- **HOW TO COMPLETE THIS TASK**: Transcribe all records below exactly, without images.
++++ INPUT DATA
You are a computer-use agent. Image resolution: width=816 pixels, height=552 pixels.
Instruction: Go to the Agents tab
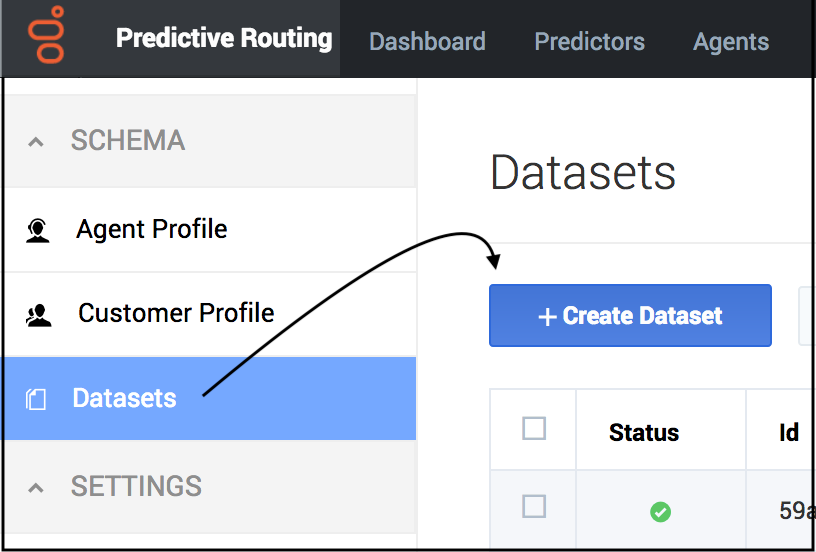pos(731,42)
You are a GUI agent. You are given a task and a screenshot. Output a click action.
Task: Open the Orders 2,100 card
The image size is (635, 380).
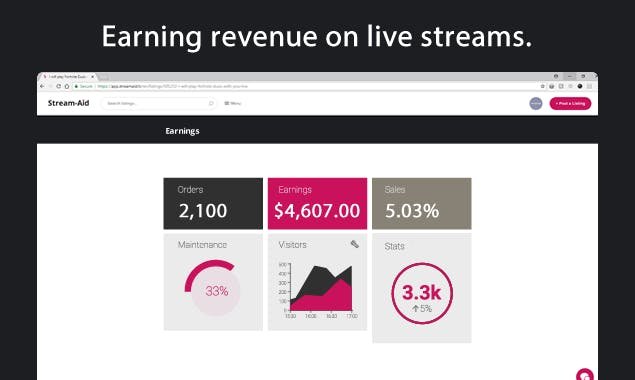213,203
++++++++
- **FINISHED EXERCISE**:
You are a computer-use agent. Image resolution: width=816 pixels, height=552 pixels.
Instruction: Go to the Agents tab
pos(731,42)
You are a GUI agent. You are given a task and a screenshot. Output a click action.
Task: Open the Orders 2,100 card
The image size is (635, 380).
213,203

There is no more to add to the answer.